Stored dataset items
*** Block opens ***
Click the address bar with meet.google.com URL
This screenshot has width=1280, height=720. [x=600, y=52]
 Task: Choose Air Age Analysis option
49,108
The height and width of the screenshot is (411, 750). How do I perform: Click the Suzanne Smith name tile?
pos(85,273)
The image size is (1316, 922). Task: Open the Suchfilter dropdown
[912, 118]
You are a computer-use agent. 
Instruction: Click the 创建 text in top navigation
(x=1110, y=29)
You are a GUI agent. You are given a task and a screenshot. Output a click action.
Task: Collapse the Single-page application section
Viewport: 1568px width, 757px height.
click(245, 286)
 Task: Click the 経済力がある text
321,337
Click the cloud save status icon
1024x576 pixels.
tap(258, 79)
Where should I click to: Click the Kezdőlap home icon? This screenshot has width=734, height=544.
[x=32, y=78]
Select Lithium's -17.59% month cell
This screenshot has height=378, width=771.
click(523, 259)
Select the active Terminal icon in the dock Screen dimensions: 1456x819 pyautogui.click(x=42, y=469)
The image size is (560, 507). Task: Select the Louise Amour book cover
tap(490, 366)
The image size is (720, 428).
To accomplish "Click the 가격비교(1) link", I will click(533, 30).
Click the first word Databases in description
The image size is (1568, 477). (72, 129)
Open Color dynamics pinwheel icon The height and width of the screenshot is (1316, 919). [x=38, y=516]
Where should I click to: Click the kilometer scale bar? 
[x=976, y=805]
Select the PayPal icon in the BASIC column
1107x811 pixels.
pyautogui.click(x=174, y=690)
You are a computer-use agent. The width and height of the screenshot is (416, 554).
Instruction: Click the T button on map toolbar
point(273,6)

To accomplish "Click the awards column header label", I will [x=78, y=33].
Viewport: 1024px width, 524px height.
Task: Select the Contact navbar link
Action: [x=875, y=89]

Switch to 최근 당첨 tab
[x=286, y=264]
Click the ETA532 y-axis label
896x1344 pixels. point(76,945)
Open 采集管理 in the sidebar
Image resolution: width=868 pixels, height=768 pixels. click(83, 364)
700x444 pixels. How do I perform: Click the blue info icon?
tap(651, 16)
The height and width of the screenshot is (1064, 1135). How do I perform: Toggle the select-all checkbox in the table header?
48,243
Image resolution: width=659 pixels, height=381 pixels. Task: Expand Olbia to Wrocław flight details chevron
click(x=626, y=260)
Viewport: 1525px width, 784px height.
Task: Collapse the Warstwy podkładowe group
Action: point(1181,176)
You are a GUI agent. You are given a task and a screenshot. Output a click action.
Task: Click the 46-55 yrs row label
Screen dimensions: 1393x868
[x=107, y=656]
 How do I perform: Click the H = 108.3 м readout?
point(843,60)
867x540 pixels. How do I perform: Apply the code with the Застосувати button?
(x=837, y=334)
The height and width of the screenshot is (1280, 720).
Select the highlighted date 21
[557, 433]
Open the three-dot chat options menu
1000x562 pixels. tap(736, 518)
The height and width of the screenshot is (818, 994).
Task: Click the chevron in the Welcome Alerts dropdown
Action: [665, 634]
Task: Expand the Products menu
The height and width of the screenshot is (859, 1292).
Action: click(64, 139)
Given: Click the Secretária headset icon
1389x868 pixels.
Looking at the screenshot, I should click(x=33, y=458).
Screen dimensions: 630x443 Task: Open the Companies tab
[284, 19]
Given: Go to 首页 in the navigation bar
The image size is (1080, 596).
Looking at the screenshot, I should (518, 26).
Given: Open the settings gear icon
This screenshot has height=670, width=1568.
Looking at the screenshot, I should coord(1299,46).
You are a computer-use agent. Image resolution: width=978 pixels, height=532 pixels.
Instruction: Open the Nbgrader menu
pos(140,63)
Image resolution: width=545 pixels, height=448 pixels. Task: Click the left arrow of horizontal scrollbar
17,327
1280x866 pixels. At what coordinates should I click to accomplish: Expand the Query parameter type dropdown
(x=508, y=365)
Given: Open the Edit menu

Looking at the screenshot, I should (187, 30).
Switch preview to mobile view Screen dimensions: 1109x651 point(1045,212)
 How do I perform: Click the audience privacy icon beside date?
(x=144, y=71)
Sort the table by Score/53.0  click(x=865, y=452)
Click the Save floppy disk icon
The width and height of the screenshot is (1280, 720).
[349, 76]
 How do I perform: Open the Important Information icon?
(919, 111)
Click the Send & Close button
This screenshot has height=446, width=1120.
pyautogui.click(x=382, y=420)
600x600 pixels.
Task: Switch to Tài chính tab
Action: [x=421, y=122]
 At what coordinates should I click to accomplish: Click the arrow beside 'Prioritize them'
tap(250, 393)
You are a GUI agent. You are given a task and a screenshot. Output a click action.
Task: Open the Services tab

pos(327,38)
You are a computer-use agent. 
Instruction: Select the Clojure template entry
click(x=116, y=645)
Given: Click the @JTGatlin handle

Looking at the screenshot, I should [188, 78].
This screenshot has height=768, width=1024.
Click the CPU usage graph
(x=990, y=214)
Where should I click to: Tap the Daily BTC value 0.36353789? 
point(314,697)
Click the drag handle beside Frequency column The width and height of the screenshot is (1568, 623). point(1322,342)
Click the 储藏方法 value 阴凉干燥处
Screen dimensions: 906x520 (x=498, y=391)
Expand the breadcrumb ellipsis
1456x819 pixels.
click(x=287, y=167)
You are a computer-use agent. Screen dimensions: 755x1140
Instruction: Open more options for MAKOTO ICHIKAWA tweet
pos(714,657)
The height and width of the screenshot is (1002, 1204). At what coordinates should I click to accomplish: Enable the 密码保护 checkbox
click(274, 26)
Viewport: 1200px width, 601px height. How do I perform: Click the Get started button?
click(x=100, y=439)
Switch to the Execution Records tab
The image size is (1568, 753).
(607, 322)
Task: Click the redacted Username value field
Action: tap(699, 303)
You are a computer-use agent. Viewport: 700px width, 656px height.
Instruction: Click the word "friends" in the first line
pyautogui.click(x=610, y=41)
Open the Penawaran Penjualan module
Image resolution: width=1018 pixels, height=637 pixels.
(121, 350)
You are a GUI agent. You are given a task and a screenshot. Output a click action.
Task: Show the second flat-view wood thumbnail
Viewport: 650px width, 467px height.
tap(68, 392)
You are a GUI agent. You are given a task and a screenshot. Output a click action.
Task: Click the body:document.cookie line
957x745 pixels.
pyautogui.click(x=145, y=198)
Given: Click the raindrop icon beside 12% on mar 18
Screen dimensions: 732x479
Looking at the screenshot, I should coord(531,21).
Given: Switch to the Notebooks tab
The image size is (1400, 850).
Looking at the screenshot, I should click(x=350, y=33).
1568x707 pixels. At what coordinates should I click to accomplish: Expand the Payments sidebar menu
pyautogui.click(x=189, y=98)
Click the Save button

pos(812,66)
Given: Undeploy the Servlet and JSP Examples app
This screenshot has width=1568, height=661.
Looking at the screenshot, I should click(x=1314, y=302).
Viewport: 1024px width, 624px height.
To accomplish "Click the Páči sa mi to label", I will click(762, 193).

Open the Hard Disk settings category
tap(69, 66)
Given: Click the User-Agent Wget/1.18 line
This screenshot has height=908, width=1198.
*** Block closes ***
Assignment: In the entries above, find each line that includes the string "computer" and copy it.

Solution:
You are a computer-use agent. 
You are a computer-use agent. The width and height of the screenshot is (416, 554).
You are a computer-use agent. Image resolution: width=978 pixels, height=532 pixels.
You are a computer-use agent. 
You are a computer-use agent. Screen dimensions: 755x1140
You are a computer-use agent. Viewport: 700px width, 656px height.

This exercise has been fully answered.